Oui, Sébastien Arsac et Brigitte Gothière sont à priori végan·e·s. Oui, L214 promeut le véganisme, notamment à travers son site web vegan-pratique.fr. Cependant il faut chercher pour tomber sur cette communication véganiste. Le public lambda perçoit avant tout L214 à travers ses enquêtes qui dénoncent, via des vidéos, la manière d'exploiter et tuer et non le fait d'exploiter et tuer sans considération de la manière quand c'est fait en l'absence de nécessité impérieuse (ce à quoi ne correspond pas la commodité, le plaisir et la mode).

À force de se focaliser sur le traitement et non l'usage, L214 et les autres collectifs de type néo-welfariste (selon la catégorisation du théoricien critique Gary Francione) ont tendance à mettre l'abolition si loin au nom du pragmatisme que les esprits finissent souvent par être colonisés par le bien-êtrisme / welfarisme sous une forme qui fait couramment dire des choses qui n'ont rien à envier à celleux qui prônent comme finalité une exploitation et une mise à mort qui seraient compassionnelles. L'étapisme règlementaire des néo-welfaristes les poussent à saluer toutes les étapes, ou plutôt toute avancée dans le droit.

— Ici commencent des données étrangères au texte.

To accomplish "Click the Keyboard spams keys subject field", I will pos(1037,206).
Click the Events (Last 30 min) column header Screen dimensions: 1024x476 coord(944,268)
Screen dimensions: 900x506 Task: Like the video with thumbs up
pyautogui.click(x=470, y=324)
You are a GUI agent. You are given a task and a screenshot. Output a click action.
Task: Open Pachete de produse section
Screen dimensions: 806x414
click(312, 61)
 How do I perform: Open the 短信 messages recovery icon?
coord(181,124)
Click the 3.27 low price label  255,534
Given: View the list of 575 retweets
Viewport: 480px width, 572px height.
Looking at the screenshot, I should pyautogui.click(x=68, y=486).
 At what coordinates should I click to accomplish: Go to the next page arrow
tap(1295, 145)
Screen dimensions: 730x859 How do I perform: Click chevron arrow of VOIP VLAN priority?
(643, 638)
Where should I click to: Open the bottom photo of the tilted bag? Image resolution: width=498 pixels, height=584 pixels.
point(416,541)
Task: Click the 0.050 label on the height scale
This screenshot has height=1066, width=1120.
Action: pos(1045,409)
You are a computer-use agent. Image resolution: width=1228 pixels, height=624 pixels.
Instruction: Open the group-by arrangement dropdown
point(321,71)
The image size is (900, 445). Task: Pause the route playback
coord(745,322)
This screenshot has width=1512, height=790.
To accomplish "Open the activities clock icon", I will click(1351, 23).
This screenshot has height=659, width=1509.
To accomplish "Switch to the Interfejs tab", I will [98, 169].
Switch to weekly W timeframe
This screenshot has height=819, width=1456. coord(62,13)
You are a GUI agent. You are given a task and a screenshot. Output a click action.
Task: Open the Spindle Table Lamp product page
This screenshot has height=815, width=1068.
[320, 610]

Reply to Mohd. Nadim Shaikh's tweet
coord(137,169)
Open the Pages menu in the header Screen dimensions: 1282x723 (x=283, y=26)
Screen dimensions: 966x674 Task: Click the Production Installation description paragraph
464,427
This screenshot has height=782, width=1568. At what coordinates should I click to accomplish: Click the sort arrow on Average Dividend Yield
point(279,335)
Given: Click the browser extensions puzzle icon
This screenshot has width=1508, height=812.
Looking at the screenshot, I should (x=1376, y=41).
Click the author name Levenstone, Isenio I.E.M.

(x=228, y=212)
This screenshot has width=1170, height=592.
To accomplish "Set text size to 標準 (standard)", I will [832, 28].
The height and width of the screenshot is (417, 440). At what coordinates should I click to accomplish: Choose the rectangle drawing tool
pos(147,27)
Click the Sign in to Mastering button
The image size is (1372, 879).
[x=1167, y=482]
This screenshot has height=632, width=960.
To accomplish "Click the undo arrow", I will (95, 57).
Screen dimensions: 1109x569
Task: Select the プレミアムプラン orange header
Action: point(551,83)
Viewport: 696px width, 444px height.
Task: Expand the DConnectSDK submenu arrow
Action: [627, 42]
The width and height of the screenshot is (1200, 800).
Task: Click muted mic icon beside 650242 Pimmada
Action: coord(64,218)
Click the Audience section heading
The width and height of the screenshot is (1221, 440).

Mais ça ne remet pas en cause l'exploitation et la mise à mort en l'absence de nécessité. Ça ne fait le plus souvent que la déplacer, comme ça va vraisemblablement être le cas avec l'interdiction de la viande de chien en Corée du Sud, ou la rendre individuellement un tout petit peu moins pire. Mais ce faisant, ayant incité le public à se concentrer sur le traitement et non l'usage, ainsi que sur la médiatisation et les dons et non sur le véganisme, l'exploitation et la mise en mort en l'absence de nécessité ne sont pas remis en cause et sont en fait au contraire légitimés sur le principe avec la clause pratique qu'il faudrait le faire d'une manière qui serait compassionnelle. Mais puisque les entreprises capitalistes ne s'intéressent ultimement qu'à leurs profits (ce qui est en réalité une simplification, mais qui est tout de même fort robuste) et que la dénonciation n'y touche pas si elle n'est pas suivie par des actes de déconsommation ou de sabotage ou autre qui les impacterait, rien ne change de leur côté. Il y a certes des campagnes de dénonciation qui ont marché sans acte ou presque, mais il y avait alors la peur des actes.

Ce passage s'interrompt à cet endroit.